Re: Re: Comments / Suggestions on OSPi v1.4

April 9, 2014 at 6:49 am #26429

Participant

ah yes the device filesystem would have still been available; so the watchdog process would have still been alive and still pinging the timer.
I doubt you exceeded the operating temperature specs:

SanDisk SD, SDHC, microSD and microSDHC memory cards are capable of withstanding operating temperatures from -13ºF to 185ºF

I’d assume the card went bad; you can try moving /tmp /var/log /var/run and /var/apt/cache to tmpfs filesystems to lower the amount of writes to flash dramatically. I’d also invest in a quality card; definitely not the cheapest one in town.

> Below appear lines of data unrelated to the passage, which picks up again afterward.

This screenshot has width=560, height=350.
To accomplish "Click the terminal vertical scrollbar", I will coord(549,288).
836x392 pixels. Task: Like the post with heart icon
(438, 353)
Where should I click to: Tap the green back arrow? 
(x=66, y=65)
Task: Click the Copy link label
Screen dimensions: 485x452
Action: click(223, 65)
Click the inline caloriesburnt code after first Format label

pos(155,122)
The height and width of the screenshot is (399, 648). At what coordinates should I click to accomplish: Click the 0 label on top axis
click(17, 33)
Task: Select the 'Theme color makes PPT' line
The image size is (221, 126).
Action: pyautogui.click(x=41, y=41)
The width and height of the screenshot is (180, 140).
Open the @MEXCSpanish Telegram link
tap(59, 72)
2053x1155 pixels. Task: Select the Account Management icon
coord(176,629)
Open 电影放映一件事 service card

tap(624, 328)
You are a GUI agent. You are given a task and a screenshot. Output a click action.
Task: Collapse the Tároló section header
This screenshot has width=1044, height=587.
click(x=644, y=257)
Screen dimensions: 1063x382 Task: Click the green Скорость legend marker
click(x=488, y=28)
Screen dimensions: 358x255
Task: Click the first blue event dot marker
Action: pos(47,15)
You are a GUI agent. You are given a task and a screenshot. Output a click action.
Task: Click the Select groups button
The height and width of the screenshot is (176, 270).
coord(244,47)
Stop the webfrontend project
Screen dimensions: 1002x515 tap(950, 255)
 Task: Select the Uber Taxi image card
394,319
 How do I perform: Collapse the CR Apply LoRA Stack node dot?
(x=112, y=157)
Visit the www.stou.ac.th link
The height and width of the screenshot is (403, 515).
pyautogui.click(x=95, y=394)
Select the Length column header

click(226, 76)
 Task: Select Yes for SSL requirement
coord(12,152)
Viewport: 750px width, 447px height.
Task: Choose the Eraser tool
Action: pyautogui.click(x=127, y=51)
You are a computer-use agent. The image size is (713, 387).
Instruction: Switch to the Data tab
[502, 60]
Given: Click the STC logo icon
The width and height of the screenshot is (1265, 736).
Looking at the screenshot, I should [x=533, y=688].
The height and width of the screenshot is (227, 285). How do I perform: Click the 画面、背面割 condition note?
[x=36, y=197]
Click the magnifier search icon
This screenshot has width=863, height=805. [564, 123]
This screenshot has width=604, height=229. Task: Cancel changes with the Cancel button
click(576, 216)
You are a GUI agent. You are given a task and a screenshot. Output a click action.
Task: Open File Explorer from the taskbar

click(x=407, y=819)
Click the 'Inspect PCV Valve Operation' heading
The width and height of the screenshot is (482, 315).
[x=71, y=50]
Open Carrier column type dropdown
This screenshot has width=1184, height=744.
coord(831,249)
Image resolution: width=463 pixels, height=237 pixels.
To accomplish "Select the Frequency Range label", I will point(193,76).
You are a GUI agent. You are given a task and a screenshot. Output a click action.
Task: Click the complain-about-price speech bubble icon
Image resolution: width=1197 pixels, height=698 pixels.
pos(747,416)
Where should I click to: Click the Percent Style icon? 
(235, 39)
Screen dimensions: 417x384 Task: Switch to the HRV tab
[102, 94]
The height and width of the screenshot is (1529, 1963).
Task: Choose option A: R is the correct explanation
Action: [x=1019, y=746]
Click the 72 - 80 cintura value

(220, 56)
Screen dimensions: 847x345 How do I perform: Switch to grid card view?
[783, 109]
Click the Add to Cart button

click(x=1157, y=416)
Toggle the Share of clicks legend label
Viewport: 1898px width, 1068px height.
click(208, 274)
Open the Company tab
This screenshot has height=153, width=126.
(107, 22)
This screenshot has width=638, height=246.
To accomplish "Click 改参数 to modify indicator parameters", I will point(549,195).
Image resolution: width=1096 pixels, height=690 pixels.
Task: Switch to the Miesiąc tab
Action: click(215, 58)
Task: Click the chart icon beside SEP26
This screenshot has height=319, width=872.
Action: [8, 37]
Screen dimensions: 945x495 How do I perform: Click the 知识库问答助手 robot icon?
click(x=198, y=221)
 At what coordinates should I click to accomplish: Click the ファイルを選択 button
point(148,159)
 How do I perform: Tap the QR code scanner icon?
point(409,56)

You can configure the watchdog daemon to execute this simple script thats included:

add to watchdog.conf

check-binary = /usr/share/doc/watchdog/examples/systemcheck.sh

execute:

sudo chmod +x /usr/share/doc/watchdog/examples/systemcheck.sh

sudo /etc/init.d/watchdog restart

This would have detected your failure as it could not have opened a new shell when the disk died.. causing the watchdog daemon to hang and miss its heartbeat. I have personally verified that if a valve is open when the watchdog timer triggers a reset the valve will close.

I’ll try to come up with a sane watchdog config for most of our use cases and document it on the Wiki, perhaps I can write a script that monitors the valve status and if there open for longer than XXX it first tries to shut them down; and if that fails reboot.